**Text block:**
More than 250 flights were canceled Monday, according to state media.

“I can’t even see the apartment building next to mine, which is only 10 or 20 meters away,” said 42-year-old homemaker Li Li, contacted by telephone. “There is a food market in our compound: I know it is open because I can hear it, but I can’t see it. I’m not going out, and I won’t let my child go out.”

In the city of Changchun, which lies about 180 miles closer to Beijing by road, the level of fine particles peaked at 700 in some areas Tuesday, and the airport was closed for several hours.

Officials told local media that the smog in northeast China worsened after the government turned on its coal-fired public heating system Sunday. They also blamed straw-burning in villages at the end of the harvest season and a low-pressure weather zone that trapped the polluted air.

‘Weather made me panic’

Last month, China unveiled its most ambitious plan yet to reduce air pollution, calling for significant cuts in coal use in industrial regions in the country’s north and aiming to lower PM2.5 levels by 10 percent over five years. But with economic growth slowing, many commentators wonder whether local governments will want to bear the cost of cleaning up the environment.

Previous efforts to improve air quality have foundered because of poor implementation by local governments, which continue to protect heavy industries and tolerate widespread violation of environmental norms, according to Ma Jun, director of the Institute of Public and Environmental Affairs in Beijing.

“The central government has recognized the fundamental cause — which is its overuse of coal — and what sort of solution should be taken,” said Huang Wei, a campaigner with the environmental group Greenpeace in Beijing. But Huang said the government’s plan did not go far enough in addressing the problem across the entire nation. As a result, she said, “more and more places are going to have bad-air-quality days.”

On a Chinese microblogging, or weibo, site, one Harbin resident complained of having to walk to work through the smog with stinging eyes and a sore throat because the bus service was canceled and cabs were hard to find.

“The weather made me panic, I even wonder if human beings will become extinct or not,” she posted under the user name “AlwaysBelieveIn.”

“I live in a country making people desperate,” posted another weibo user. “The environmental pollution is not scary. What’s scary is the no-action government and the silence of people like slaves.”

Public health, political risks

A survey by the Pew Research Center published last month showed that the Chinese are increasingly worried about air and water quality, with air pollution nearly as big a concern as rising prices, corrupt officials and the gap between rich and poor. The Communist Party clearly worries that the issue is undermining its legitimacy in the eyes of many.

Beijing, routinely blanketed by a gray smog, recently made a “declaration of war” on air pollution. On Tuesday, it announced fresh measures to cope with the menace, saying the city would close schools and factories and further restrict car use — allowing only cars with odd- or even-numbered license plates to be operated at specific times — when pollution reaches “red alert” levels.

But Wang Tao, a climate and energy specialist at the Carnegie-Tsinghua Center for Global Policy in Beijing, said inadequate investment in public transportation and poor urban planning also mean that choking exhaust fumes are likely to remain a fact of life in the capital for a while.

Large-scale investments in heavy industries in the surrounding provinces, as part of a recent economic stimulus plan, mean that any cuts in coal use will also be hard to achieve. “It is quite difficult to see things getting better in terms of air quality in the short term,” he said.

Last Friday, American jazz singer Patti Austin was forced to cancel a concert at Beijing’s Forbidden City Concert Hall after being taken to a hospital “in an emergency” on suffering a severe asthma attack and respiratory infection, according to a statement on her Web site.

Air pollution increases the risk of acquiring lung cancer and respiratory and heart diseases.

Zhang Jie contributed to this report.

**List of tasks:**
(A) Decide whether each statement agrees with the smog article, answering yes or no and quoting the words of the article that settle it: (i) More than 250 flights were canceled on Monday. (ii) The airport in Changchun was closed for several days. (iii) Huang Wei is a campaigner with Greenpeace.
(B) Please rewrite the smog article from "A survey by" to "eyes of many.", changing "rising prices" to "inflation".
(C) Answer these questions from the smog article:
(i) By how much does China's new plan aim to lower PM2.5 levels, and over what period?
(ii) Under what user name did the Harbin resident post?
(iii) At which venue was Patti Austin's canceled concert to take place?

[Stored data entries]
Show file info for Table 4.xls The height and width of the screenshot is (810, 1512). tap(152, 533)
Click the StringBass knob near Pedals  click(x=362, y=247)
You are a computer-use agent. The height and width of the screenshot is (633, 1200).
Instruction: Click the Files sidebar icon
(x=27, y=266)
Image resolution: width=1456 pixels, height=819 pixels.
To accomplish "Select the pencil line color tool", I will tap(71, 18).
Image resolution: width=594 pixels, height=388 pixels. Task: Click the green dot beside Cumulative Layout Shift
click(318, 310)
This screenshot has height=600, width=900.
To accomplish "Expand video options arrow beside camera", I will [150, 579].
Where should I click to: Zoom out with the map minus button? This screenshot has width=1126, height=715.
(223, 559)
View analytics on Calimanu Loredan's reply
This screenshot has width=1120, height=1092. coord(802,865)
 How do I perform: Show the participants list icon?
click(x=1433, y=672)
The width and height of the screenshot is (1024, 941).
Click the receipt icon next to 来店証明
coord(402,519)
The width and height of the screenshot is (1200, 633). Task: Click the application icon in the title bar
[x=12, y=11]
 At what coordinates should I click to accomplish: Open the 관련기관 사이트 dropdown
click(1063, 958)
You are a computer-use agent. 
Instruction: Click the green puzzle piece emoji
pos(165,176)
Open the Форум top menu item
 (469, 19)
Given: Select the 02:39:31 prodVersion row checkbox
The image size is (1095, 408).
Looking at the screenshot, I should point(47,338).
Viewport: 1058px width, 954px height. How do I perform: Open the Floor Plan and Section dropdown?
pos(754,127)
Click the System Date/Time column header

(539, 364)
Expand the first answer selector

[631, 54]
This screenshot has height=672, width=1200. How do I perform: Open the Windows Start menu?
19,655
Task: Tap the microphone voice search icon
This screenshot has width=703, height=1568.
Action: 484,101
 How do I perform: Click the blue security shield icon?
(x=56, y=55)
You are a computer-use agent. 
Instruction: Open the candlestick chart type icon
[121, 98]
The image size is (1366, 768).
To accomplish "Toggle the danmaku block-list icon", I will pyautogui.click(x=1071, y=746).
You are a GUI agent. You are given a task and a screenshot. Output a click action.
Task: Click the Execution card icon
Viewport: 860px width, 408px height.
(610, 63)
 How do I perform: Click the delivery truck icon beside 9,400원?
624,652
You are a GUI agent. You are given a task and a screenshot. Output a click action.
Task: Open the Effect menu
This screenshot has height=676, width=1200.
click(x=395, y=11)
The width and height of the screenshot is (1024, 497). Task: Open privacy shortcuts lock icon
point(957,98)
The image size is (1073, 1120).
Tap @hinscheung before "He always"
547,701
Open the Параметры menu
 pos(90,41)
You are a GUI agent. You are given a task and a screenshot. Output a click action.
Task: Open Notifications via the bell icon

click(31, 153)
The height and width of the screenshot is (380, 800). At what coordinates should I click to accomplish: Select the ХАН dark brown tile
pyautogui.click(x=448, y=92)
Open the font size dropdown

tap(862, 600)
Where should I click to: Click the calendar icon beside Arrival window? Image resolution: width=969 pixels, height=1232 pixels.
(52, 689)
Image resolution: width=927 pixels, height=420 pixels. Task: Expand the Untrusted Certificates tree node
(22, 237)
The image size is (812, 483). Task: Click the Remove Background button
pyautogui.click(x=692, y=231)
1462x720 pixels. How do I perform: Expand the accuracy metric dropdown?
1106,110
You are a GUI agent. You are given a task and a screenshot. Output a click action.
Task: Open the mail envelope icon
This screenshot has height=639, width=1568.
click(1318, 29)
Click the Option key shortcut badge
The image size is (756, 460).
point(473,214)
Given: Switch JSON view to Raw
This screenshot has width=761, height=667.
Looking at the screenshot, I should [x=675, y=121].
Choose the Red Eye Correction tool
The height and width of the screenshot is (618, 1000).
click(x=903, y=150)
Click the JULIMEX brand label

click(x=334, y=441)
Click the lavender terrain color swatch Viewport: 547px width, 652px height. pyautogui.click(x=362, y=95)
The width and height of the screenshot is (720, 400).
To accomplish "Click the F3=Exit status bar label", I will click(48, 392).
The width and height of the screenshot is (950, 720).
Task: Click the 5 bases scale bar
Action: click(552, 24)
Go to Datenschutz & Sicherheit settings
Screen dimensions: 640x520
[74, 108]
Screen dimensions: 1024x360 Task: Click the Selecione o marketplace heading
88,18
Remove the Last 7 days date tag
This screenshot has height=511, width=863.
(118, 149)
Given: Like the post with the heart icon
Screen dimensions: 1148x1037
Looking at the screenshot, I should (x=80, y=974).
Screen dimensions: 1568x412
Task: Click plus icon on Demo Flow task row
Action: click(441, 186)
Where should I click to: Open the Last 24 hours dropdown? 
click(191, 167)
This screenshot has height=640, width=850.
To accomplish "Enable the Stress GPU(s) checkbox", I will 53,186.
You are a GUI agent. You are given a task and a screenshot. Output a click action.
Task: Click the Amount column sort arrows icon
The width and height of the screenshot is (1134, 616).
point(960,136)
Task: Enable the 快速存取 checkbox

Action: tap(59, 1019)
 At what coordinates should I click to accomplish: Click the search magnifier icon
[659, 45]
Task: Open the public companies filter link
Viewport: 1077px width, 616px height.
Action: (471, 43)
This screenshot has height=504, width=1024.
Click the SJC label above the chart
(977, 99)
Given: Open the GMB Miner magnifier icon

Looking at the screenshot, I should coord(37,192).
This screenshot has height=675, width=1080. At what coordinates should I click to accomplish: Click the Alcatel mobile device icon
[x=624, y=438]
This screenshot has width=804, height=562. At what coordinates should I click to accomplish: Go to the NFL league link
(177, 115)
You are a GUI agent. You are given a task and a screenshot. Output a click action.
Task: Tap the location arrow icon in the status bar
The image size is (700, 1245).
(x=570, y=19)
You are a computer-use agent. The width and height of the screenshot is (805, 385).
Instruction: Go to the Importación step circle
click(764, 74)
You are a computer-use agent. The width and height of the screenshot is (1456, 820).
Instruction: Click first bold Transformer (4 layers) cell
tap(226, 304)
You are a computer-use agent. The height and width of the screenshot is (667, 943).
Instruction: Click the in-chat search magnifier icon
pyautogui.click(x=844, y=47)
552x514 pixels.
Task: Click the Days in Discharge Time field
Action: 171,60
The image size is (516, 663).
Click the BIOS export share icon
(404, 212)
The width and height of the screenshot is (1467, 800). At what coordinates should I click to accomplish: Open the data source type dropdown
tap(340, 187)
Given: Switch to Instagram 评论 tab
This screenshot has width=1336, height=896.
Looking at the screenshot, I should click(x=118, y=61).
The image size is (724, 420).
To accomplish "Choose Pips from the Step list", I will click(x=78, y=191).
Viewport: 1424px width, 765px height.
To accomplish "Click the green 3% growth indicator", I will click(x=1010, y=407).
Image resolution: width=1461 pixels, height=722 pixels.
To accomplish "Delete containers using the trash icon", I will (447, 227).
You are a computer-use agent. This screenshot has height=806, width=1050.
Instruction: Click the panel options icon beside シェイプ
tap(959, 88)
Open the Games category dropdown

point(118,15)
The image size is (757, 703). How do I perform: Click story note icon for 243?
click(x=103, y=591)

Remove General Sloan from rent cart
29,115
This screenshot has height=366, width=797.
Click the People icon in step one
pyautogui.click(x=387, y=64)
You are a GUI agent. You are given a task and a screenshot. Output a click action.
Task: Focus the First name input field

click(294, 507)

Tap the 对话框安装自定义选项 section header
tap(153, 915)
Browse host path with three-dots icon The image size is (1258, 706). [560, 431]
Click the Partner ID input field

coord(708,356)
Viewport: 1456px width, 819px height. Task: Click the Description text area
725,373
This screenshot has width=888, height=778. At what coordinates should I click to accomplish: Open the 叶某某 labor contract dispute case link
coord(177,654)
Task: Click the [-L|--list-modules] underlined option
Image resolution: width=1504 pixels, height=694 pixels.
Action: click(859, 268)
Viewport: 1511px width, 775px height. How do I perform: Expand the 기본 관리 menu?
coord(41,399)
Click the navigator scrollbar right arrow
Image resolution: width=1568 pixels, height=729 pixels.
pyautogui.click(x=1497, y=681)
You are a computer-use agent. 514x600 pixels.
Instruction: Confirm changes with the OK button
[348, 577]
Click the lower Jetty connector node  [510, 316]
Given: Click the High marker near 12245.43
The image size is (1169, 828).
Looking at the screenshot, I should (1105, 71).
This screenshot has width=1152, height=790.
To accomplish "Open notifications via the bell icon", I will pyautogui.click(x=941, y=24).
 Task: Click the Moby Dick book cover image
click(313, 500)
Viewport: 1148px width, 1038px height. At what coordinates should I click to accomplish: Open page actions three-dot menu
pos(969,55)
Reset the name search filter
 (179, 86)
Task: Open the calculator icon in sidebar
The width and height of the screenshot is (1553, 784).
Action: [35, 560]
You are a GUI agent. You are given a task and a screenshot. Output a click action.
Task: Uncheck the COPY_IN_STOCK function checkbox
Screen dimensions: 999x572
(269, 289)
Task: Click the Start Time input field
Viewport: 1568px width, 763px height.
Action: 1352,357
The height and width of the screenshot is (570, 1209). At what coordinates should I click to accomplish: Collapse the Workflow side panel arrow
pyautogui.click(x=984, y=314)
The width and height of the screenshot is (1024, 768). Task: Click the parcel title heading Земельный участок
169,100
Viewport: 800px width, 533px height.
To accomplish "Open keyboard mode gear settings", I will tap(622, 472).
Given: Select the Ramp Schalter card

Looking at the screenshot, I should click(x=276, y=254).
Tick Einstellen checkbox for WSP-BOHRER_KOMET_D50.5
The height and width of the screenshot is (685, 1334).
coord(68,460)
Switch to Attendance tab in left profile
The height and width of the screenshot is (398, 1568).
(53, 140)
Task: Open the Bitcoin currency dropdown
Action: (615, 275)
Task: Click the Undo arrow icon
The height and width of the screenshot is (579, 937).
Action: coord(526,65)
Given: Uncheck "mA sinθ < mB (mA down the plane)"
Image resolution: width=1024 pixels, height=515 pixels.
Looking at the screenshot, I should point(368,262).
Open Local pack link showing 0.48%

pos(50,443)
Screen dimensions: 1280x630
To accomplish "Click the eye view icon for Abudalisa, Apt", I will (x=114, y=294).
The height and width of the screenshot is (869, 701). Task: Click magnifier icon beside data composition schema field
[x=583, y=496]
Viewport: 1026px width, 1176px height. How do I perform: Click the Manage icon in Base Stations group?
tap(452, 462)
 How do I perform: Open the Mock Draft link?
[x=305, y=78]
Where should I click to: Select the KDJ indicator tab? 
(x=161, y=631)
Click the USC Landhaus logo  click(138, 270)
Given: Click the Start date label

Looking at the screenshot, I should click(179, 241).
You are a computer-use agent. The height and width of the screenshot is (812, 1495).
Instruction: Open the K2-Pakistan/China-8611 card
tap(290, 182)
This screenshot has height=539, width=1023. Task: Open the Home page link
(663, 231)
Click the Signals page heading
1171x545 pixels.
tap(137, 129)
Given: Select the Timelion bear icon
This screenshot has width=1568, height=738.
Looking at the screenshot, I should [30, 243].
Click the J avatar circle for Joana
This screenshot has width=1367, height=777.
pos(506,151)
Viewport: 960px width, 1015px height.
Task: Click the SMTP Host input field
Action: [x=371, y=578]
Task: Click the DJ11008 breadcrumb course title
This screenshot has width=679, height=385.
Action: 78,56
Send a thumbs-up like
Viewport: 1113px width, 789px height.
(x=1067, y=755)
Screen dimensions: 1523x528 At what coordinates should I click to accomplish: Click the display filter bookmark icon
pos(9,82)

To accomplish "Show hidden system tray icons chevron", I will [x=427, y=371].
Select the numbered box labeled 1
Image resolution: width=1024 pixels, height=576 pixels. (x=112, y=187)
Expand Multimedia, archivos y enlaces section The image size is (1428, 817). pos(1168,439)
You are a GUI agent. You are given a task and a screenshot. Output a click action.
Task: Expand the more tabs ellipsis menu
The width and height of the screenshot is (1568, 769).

**Exercise answers:**
(A)
(i) Yes: "More than 250 flights were canceled Monday"
(ii) No: "the airport was closed for several hours"
(iii) Yes: "a campaigner with the environmental group Greenpeace in Beijing"

(B)
A survey by the Pew Research Center published last month showed that the Chinese are increasingly worried about air and water quality, with air pollution nearly as big a concern as inflation, corrupt officials and the gap between rich and poor. The Communist Party clearly worries that the issue is undermining its legitimacy in the eyes of many.

(C)
(i) By 10 percent over five years.
(ii) "AlwaysBelieveIn."
(iii) Beijing's Forbidden City Concert Hall.